Along the shores of Lake Martin an hour north of Montgomery, Alabama, people have taken to building second homes with all the amenities. It’s understandable and perhaps inevitable, but it isn’t for Martha Jane and husband M.T. “Most people around here want air-conditioning, but that’s not how we think,” says their son, architect Taylor Dawson III, the designer in the family. Taylor orchestrated a remodeling and upgrading of the cabin his parents built some 30 years ago, determined to keep the barefoot spirit of the original, which was, as he puts it, “one step ahead of camping out.”
Just a big old screened porch
The cabin stands at the end of a 10-mile-long dirt road, on a south-facing spit of land surrounded by water on three sides.
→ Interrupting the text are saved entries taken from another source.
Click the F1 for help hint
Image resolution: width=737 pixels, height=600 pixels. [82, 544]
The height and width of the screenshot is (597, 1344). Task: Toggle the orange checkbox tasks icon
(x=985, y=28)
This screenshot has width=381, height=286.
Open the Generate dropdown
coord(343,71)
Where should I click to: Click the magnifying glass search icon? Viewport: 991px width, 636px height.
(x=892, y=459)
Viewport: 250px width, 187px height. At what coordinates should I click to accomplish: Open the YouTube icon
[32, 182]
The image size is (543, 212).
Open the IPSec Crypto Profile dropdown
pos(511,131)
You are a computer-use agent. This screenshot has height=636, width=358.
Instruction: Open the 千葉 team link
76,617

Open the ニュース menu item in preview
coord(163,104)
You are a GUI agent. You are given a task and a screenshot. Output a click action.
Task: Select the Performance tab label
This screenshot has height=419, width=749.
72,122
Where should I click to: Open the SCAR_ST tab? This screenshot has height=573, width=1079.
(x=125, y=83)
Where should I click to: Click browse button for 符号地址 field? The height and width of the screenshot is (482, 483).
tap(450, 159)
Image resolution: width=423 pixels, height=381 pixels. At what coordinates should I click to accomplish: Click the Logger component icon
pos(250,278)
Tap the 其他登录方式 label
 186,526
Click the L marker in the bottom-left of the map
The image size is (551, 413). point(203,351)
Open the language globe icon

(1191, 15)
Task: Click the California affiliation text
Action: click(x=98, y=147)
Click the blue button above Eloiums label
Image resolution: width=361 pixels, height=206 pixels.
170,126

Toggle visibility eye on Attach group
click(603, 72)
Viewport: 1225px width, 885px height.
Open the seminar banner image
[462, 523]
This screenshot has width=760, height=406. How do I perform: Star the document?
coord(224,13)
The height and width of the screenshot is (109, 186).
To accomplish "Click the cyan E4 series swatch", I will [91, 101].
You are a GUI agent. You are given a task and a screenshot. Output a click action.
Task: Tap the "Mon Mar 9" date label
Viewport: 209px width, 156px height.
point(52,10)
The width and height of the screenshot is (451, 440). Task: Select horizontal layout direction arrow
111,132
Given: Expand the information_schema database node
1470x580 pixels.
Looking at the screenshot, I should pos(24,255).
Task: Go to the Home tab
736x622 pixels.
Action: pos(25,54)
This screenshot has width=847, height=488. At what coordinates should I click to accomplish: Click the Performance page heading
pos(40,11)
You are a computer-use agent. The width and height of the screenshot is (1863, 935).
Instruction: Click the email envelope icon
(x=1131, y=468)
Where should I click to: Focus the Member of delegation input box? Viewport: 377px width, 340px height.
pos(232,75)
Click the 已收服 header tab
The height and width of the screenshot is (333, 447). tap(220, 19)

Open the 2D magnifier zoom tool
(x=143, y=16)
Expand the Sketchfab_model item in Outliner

The family calls the place Land’s End. When M.T. first built it, it had a back-of-beyond quality to it, with exposed framing, no insulation, and a pantry stocked with dishes and glasses given away by the local gas station with a fill-up. There were two tiny bedrooms, a tight kitchen, a bath, and a small living room.
The essence of the cabin was a 12-ft.-wide screened porch that wrapped around three sides of the living room, each side facing the water. The family lived on the porch, and Taylor and his three sisters slept out there every night. When they came in from sailing, they’d hang wet sails to dry on the porch rafters.
It used to be that when it rained, everything on the porch got wet. To make the porch more weatherproof without diminishing its essential porchness, Taylor kept the screens but added ingenious flip-up windows between each framing stud, some 32 window sashes in all. The windows are raised with ropes attached to pulleys hung from struts extending from the eaves. They’re lowered with a second set of ropes running through little holes in the screens. The ropes are tied off to metal cleats, just like rigging on a sailboat. With the porch windows flipped up, the cabin remains open to the breezes.
Raising and lowering dozens of window sashes takes some effort, but the drooping ropes and upswept windows have the perfect degree of informality for a barefoot lake cabin.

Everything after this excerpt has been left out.